Bug 1418011

Summary: [RFE] disable client.io-threads on replica volume creation
Product: [Red Hat Storage] Red Hat Gluster Storage Reporter: Atin Mukherjee <amukherj>
Component: replicateAssignee: Atin Mukherjee <amukherj>
Status: CLOSED ERRATA QA Contact: Nag Pavan Chilakam <nchilaka>
Severity: unspecified Docs Contact:
Priority: unspecified    
Version: rhgs-3.2CC: amukherj, asoman, rcyriac, rhs-bugs, storage-qa-internal
Target Milestone: ---Keywords: FutureFeature
Target Release: RHGS 3.2.0   
Hardware: Unspecified   
OS: Unspecified   
Whiteboard:
Fixed In Version: glusterfs-3.8.4-14 Doc Type: If docs needed, set a value
Doc Text:
Story Points: ---
Clone Of:
: 1418014 (view as bug list) Environment:
Last Closed: 2017-03-23 06:04:25 UTC Type: Bug
Regression: --- Mount Type: ---
Documentation: --- CRM:
Verified Versions: Category: ---
oVirt Team: --- RHEL 7.3 requirements from Atomic Host:
Cloudforms Team: --- Target Upstream Version:
Embargoed:
Bug Depends On: 1418014, 1419305    
Bug Blocks: 1351503    

Description Atin Mukherjee 2017-01-31 15:30:30 UTC
Description of problem:

client.io-threads is turned on by default in rhgs-3.2.0. While this tunable has improved EC performance significantly, it has adverse effects on the replicate volume performance, following BZs were filed by perf QE while validating this option:


> https://bugzilla.redhat.com/show_bug.cgi?id=1413512 : [Perf]  Inconsistent sequential writes on FUSE due to client-io-threads

> https://bugzilla.redhat.com/show_bug.cgi?id=1404113 : [Perf] 12% Drop in  sequential reads on SMB v1.0

> https://bugzilla.redhat.com/show_bug.cgi?id=1397854 : [Perf] 10% and 20% drop in sequential writes  on SMB v1 and V3 with RHEL 6.8

> https://bugzilla.redhat.com/show_bug.cgi?id=1395204 : 34% drop in Random Writes  from 3.1.3 to 3.2 on FUSE


As these issues can not be addressed within rhgs-3.2.0 timelines as they are related to the design limitation of AFR, it was decided to turn this option off when a replicate volume is created.

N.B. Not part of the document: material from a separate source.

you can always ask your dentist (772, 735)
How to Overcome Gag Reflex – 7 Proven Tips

Comment 4 Atin Mukherjee 2017-01-31 15:45:53 UTC
upstream patch : https://review.gluster.org/16492

Comment 5 Atin Mukherjee 2017-02-02 05:15:43 UTC
(In reply to Atin Mukherjee from comment #4)
> upstream patch : https://review.gluster.org/16492

Another alternative approach was thought out and a patch https://review.gluster.org/#/c/16502/ was put up for review.

Comment 6 Atin Mukherjee 2017-02-05 07:20:44 UTC
downstream patch : https://code.engineering.redhat.com/gerrit/#/c/96886/

Comment 8 Nag Pavan Chilakam 2017-02-07 12:26:07 UTC
QA validation:
===========
observed that on 3.8.4-14:
a new distribute only volume ===>performance.client-io-threads is ON
new distrep ===>performance.client-io-threads is OFF
new replicate ===>performance.client-io-threads is OFF
new ec volume ===>performance.client-io-threads is ON

Converted a pure distribute to 2x2 volume ===>performance.client-io-threads is turned off as part of conversion ====>expected ===>PASS



Upgrade from 3.8.4-13 to 3.8.4-14
new distrep (default was on)===>performance.client-io-threads is OFF
new replicate (default was on)===>performance.client-io-threads is OFF





Observations/Questions:
===========
Do we want to keep performance.client-io-threads "ON" for pure distribute volumes?
What about a customer who had turned it on for a purpose, then we are explicitly turning off, right?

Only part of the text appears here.